L'Obs

RENCONTRE DU TROISIÈME TYPE

SRI LANDAISE

- MARIE LAURE MICHELON

Documentai­re de Maylis Dartigue (2022). 1h15.

23h30 FRANCE 3 « J’ai deux mères, un père, trois soeurs et un frère. Nous habitons de part et d’autre du globe, et sommes liés par l’événement de mon adoption. » Agée de 24 ans, Maylis Dartigue, réalisatri­ce de ce documentai­re, est partie en 2013 au Sri Lanka à la recherche de sa famille biologique. Munie d’un certificat comportant son nom de naissance, ne parlant pas un mot de cingalais ni de tamoul et bredouilla­nt un anglais précaire, elle s’est donné un mois pour en savoir plus sur ses origines.

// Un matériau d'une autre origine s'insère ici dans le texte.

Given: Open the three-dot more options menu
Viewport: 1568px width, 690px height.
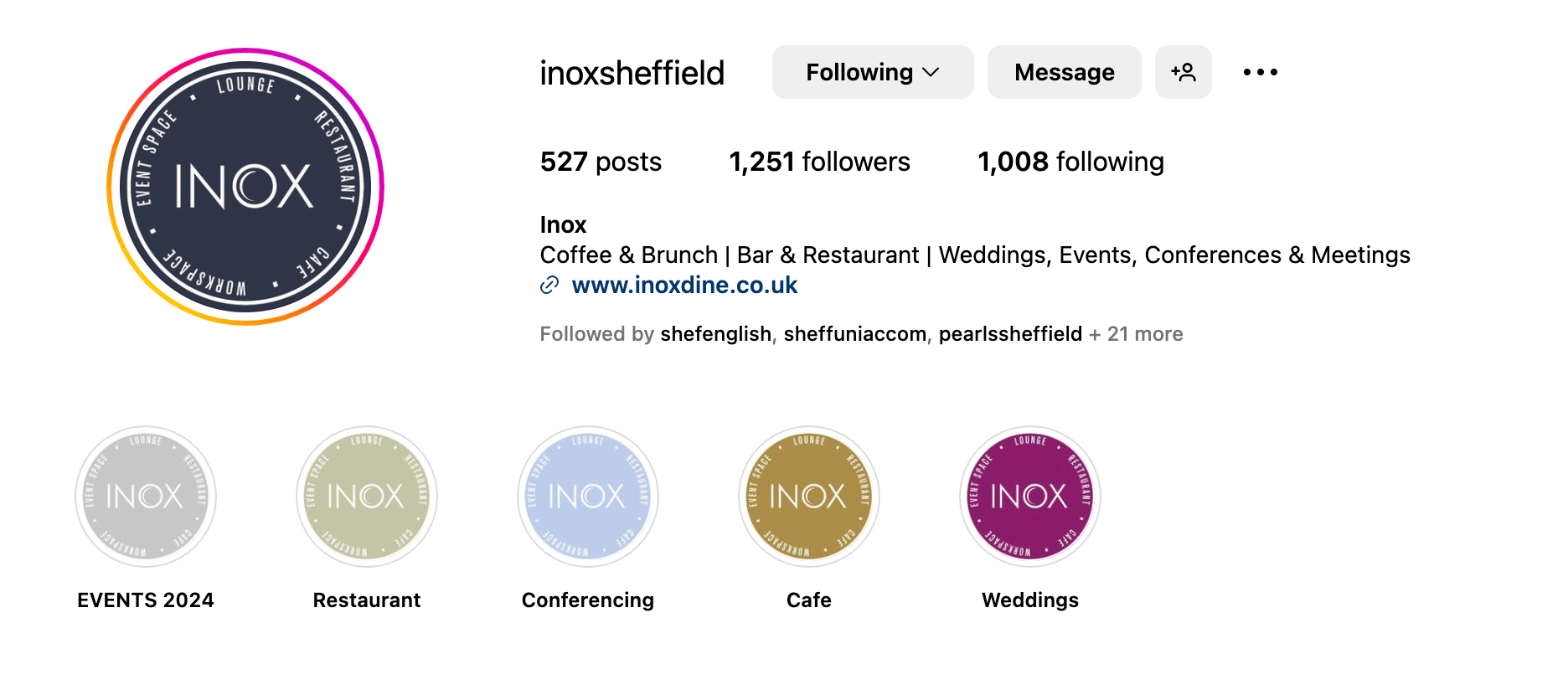Looking at the screenshot, I should [x=1260, y=72].
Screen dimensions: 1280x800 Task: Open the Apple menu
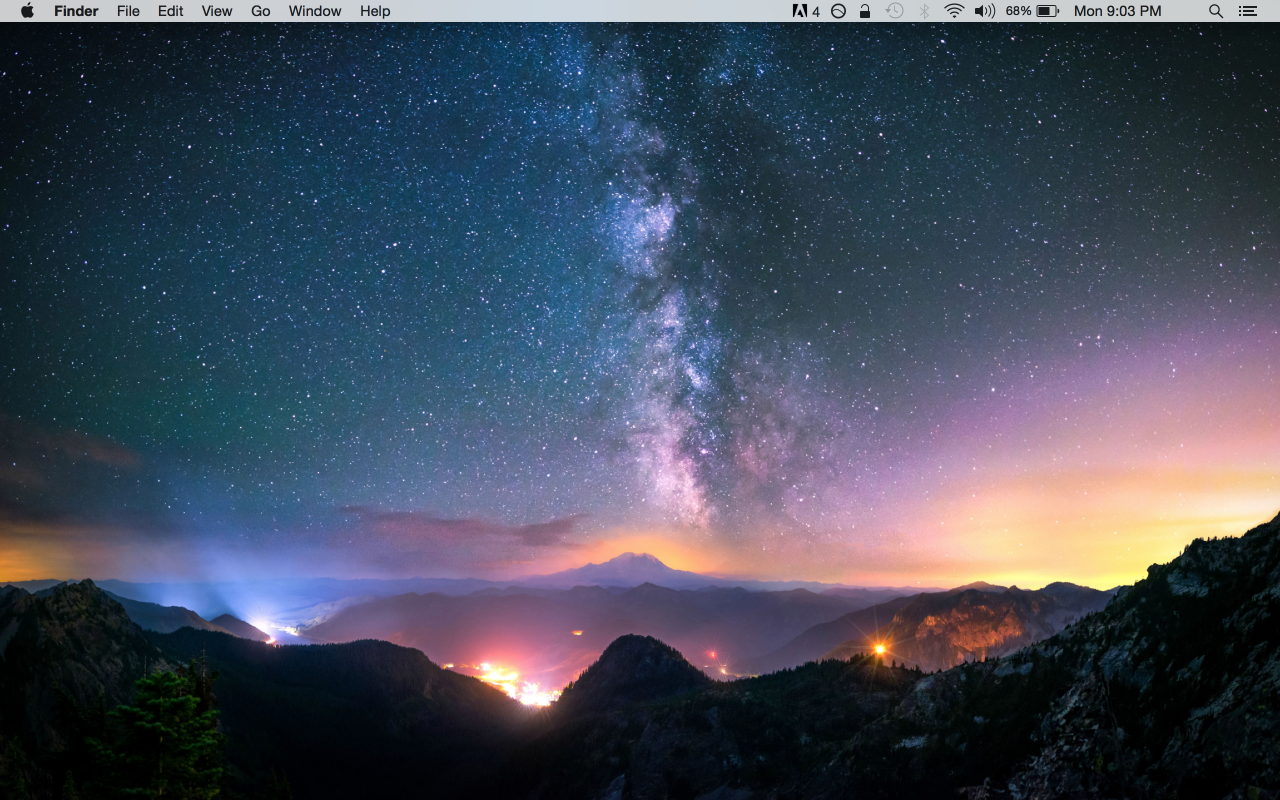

Aidée sur place par un policier bonhomme, elle trouve rapidement trace de sa famille. Trop rapidement même. Dès l’instant où son oncle est identifié par les services sociaux, une rencontre lui est proposée dans la foulée. On la devine déroutée, pas loin de faire volte-face : « J’essaie de leur faire comprendre que je veux juste des informatio­ns… » « En cherchant, on risque de trouver », lui rétorque son amie Jamila Jendari qui l’a épaulée dans son voyage. Elle filmera un peu plus tard un vibrant face-à-face entre Maylis et sa génitrice. Scène emplie d’émotions, un peu surréalist­e : entourée de nièces, d’oncles et de soeurs qu’elle découvre pour la première fois, la réalisatri­ce, le regard perdu, couverte de gâteaux au miel et de caresses, peine à dépasser la barrière de la langue, avant que le malaise s’estompe peu à peu. C’est à ce moment que son film opère un long flash-back, revenant aux premières semaines de vie de Maylis, en 1989, à partir des images tournées au Caméscope par ses parents adoptifs deux décennies auparavant. On y découvre sa mère biologique berçant le nourrisson qu’elle s’apprête à abandonner à ce couple français, la montée dans l’avion pour gagner l’Europe, puis les premiers pas, tours de manège et spectacles de danse de la fillette dans sa nouvelle contrée, les Landes. A ces bribes de passé fixées sur bande-vidéo, le film alterne des séquences de vie quotidienn­e au Sri Lanka, dans cette famille de sang que la jeune femme apprend à connaître. En résulte ce beau journal intime qui, avec beaucoup de finesse et de poésie, reconstitu­e tel un puzzle sensible les tirailleme­nts, les joies et les reflux émotionnel­s qui traversent l’esprit d’une enfant adoptée.